100 jahre bauhaus eröffnet bauhaus imaginista mit einem freudigen „as-salāmu ʿalaikum”! Am 23. März 2018 findet im Goethe-Institut Rabat und im Le Cube – independent art room die erste Veranstaltung des internationalen Ausstellungsprojekts statt. Im Fokus der Podiumsdiskussion steht das Studium lokaler Handwerksformen in der Bauhaus-Moderne und eine Präsentation des in Berlin lebenden Künstlers Kader Attia.

1927 – dreizehn Jahre nach seiner bekannten Tunisreise – zeichnete der Bauhausmeister Paul Klee einen Berber-Kelim und entwickelte mit dieser Zeichnung eine Beziehung zwischen textilem Handwerk, dekorativer Kunst und Abstraktion. Klees Zeichnung ist für bauhaus imaginista: Learning From Ausgangspunkt, um Sammlung, Aneignung und Untersuchung von vormodernen Handwerkspraktiken wie sie von Bauhaus-Lehrenden und -Studierenden praktiziert wurden, aus der Perspektive der globalisierten Gegenwart kritisch zu befragen.

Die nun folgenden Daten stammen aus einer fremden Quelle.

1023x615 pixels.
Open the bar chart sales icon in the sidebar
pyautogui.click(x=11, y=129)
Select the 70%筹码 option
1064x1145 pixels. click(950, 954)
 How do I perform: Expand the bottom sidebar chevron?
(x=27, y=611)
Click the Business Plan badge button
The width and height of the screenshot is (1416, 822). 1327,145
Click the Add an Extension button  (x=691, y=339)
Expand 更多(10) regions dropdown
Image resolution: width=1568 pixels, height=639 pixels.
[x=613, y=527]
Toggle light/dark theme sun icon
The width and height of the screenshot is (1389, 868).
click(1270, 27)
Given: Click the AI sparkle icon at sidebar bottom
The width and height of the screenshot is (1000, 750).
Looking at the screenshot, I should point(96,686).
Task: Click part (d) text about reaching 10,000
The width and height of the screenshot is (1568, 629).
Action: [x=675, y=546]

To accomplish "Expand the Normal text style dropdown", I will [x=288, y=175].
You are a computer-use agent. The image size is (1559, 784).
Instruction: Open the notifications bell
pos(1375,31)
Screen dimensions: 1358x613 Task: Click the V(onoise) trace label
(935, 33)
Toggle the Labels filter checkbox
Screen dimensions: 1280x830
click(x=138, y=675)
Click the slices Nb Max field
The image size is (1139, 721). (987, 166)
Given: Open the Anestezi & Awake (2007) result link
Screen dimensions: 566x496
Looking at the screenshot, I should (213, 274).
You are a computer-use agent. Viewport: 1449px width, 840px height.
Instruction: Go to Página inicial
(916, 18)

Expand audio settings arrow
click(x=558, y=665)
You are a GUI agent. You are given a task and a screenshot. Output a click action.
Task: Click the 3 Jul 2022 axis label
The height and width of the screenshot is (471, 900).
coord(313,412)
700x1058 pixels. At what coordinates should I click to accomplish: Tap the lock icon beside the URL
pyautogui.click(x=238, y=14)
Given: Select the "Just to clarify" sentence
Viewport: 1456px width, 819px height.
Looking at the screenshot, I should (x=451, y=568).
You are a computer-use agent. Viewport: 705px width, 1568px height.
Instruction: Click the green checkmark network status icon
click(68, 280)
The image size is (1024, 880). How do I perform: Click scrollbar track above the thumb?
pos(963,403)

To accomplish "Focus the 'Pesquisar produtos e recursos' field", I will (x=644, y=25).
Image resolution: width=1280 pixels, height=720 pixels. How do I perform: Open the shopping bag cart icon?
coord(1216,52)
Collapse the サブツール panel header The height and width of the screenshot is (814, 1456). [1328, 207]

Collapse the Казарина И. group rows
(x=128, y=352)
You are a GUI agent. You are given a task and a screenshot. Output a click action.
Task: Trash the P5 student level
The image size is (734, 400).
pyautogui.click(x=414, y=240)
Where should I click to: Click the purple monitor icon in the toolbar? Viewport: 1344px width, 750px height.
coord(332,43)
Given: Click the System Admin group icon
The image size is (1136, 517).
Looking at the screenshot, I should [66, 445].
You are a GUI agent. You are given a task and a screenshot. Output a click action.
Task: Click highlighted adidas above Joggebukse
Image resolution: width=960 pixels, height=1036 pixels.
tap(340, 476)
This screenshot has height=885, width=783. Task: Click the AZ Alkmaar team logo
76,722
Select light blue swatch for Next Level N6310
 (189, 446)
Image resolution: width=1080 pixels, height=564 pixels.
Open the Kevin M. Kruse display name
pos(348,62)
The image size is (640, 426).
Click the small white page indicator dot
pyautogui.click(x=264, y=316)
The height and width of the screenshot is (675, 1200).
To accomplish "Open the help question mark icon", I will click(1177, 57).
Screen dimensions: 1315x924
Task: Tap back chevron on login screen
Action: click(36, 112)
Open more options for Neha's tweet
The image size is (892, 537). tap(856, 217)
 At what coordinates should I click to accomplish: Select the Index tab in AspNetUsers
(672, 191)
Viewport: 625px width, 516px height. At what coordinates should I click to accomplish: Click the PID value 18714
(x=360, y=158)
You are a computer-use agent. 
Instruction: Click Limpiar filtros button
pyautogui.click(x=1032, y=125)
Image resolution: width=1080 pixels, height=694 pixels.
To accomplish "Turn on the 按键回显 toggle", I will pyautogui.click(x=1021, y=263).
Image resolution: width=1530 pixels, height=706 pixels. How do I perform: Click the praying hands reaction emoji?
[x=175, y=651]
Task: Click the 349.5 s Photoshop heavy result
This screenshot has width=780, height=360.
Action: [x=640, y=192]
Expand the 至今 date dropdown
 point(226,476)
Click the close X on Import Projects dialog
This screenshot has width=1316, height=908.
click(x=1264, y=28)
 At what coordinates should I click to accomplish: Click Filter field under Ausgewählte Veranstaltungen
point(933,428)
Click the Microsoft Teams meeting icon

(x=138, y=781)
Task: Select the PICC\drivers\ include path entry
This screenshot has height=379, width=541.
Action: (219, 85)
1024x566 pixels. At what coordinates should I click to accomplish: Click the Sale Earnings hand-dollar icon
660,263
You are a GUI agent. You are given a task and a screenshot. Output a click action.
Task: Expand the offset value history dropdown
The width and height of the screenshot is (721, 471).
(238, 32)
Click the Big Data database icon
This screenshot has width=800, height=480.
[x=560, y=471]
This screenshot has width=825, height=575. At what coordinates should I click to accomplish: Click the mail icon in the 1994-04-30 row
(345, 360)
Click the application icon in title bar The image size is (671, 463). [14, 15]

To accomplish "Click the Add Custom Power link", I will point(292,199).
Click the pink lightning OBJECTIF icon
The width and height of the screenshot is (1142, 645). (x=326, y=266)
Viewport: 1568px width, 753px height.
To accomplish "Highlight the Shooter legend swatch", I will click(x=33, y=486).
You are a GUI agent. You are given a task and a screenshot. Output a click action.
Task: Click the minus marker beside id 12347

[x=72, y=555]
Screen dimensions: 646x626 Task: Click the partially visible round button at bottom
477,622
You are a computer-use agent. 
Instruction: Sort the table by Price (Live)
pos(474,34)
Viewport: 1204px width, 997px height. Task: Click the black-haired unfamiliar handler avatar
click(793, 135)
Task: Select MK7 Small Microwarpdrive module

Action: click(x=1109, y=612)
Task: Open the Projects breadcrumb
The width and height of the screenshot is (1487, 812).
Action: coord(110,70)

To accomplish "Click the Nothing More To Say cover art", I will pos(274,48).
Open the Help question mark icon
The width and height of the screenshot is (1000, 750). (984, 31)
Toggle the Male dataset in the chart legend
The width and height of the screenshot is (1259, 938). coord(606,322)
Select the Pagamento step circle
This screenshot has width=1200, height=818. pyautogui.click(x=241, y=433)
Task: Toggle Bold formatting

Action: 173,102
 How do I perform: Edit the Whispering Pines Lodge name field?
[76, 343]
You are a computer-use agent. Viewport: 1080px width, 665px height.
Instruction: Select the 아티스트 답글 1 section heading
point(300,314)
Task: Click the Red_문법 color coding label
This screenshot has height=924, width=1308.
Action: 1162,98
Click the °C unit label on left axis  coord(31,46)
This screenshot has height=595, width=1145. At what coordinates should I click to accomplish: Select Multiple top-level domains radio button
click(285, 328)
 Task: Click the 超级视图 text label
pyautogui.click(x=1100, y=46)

Für bauhaus imaginista: Learning From wird der Französisch-Algerische Künstler Kader Attia eine neue filmische Arbeit produzieren. Seine Recherchen werden in Rabat vorgestellt und diskutiert. Laut Attia, werden nichtwestliche Objekte im Museumskontext ihrer Bedeutung entledigt. Sie werden von ihrer Funktion und damit von unserem Körper und ihrem sozialen Gebrauch getrennt. Kader untersucht in seiner Arbeit für bauhaus imaginista die transkulturelle Dimension von Berberschmuck, bei dem nicht nur Metalle und Edelsteine verwendet wurden, sondern auch Münzen, die von den Kolonialmächten importiert wurden. Die Produktion und der Gebrauch von Kulturgütern ist wie Attia zeigt transkulturellen Begegnungen geschuldet, die eine unvorhersehbare Zirkulation von Bedeutungen in unterschiedliche Richtungen provoziert – ein nie enden wollender Prozess von Aneignung und Wiederaneignung.

Es ist genau dieser Prozess der Zirkulation und der Verwandlung, der für die Radikalisierung der Kunstszene Marokkos zehn Jahre nach der Unabhängigkeit zentral werden sollte. In den 1960er-Jahren griff die Casablanca School die Synthese der Künste und das Werkstattprinzip des Bauhauses auf. Mit der Rückbesinnung auf die soziale Funktion der Künste und der lokalen Handwerkspraxis wurde der Versuch unternommen, Kulturproduktion und Kunstausbildung zu dekolonialisieren. Die koloniale Trennung in höhere, freie und niedere, angewandte Künste sollte überwunden werden. Die Untersuchung von Handwerkspraktiken wurde so zu einer politischen Fragestellung.